Entries drawn from a collection
::::::

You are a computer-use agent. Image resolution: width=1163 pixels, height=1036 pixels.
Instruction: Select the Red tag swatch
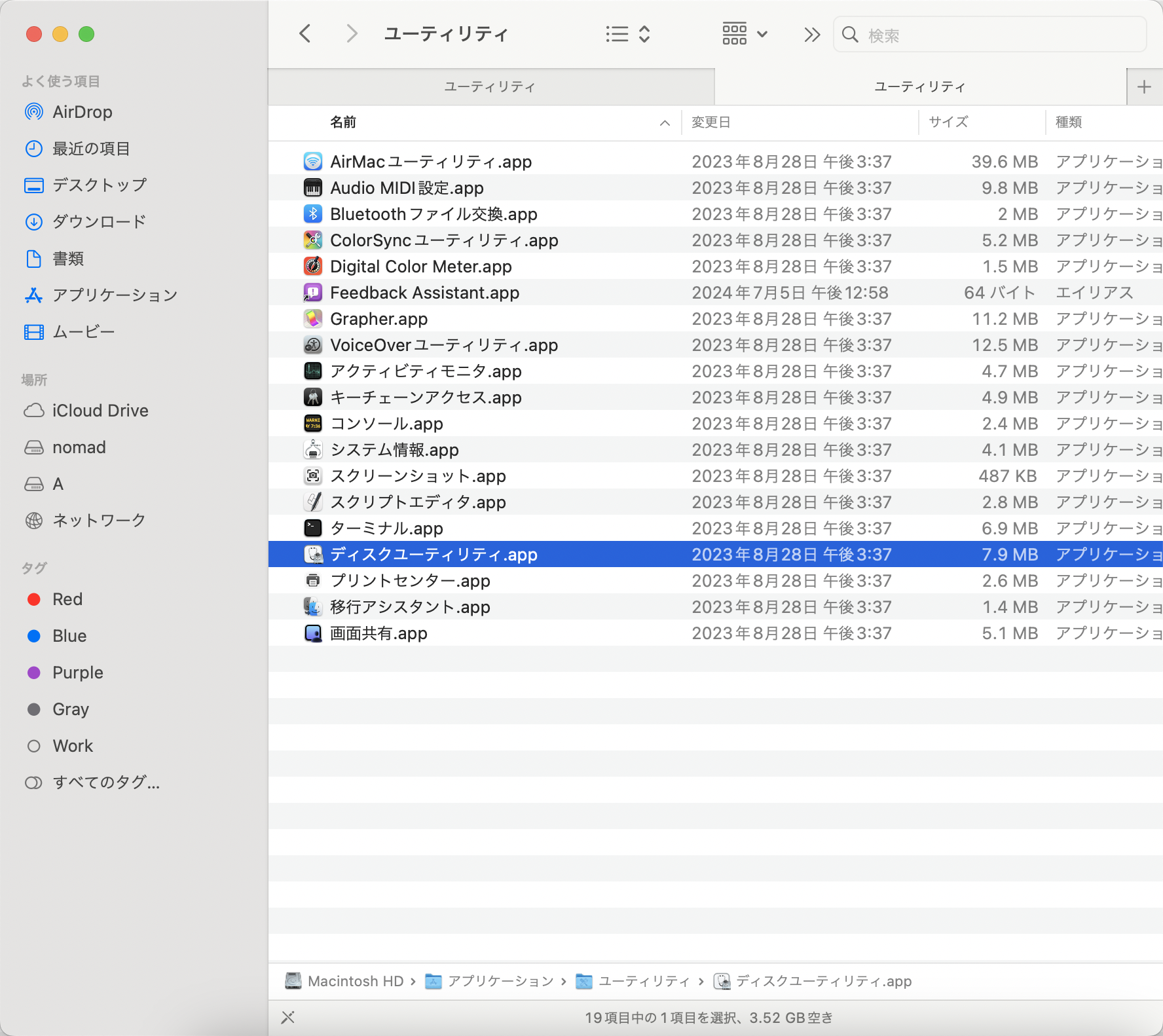point(33,599)
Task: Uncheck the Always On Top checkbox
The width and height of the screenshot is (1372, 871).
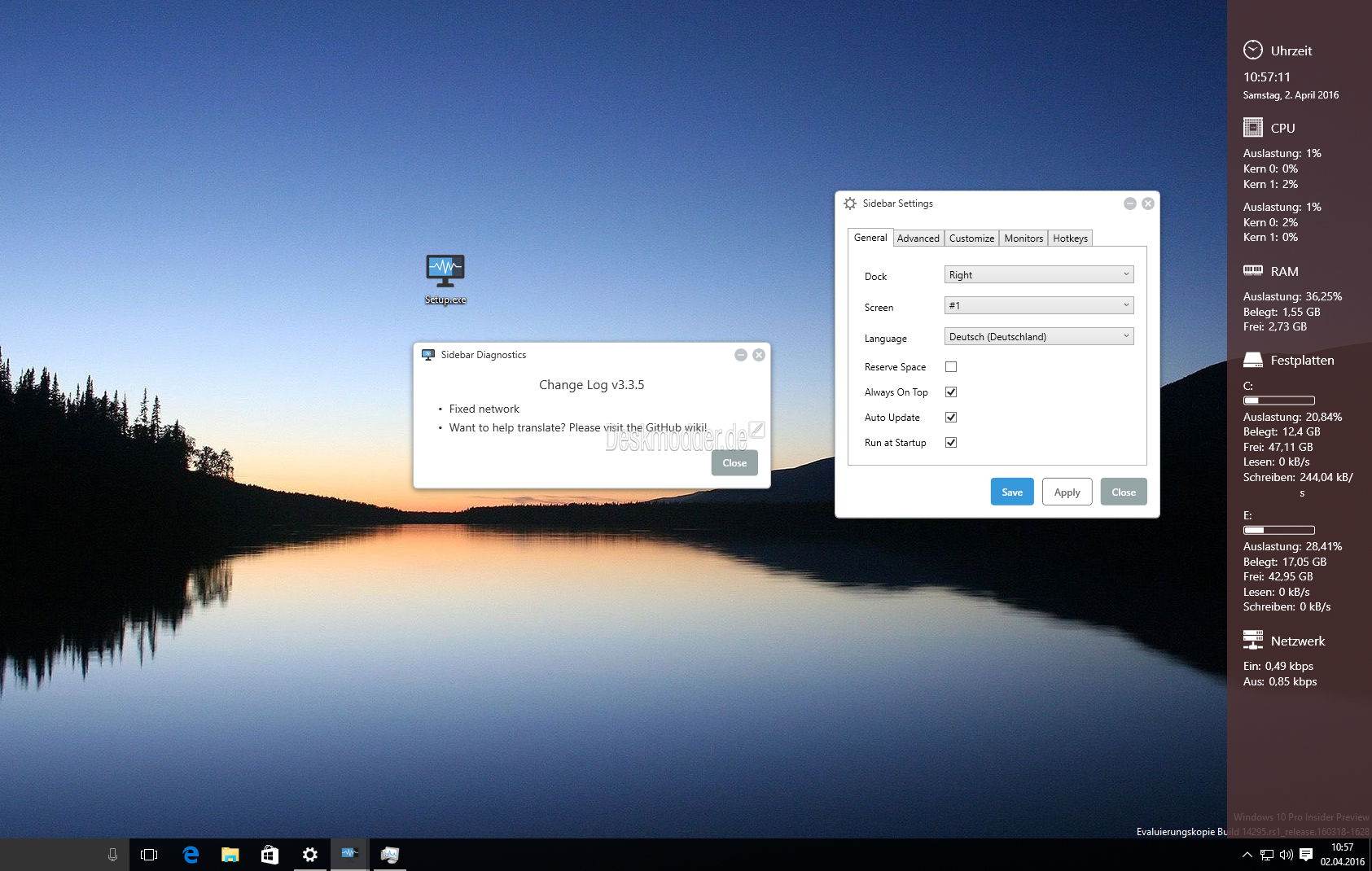Action: click(x=951, y=392)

::::::

WHAT IS REQUIRED
Reproduce the text of all the entries above verbatim, omitting the pictures.

COMPLETED TASK
You are a computer-use agent. Image resolution: width=1163 pixels, height=1036 pixels.
Instruction: Select the Red tag swatch
point(33,599)
Task: Uncheck the Always On Top checkbox
The width and height of the screenshot is (1372, 871).
Action: click(x=951, y=392)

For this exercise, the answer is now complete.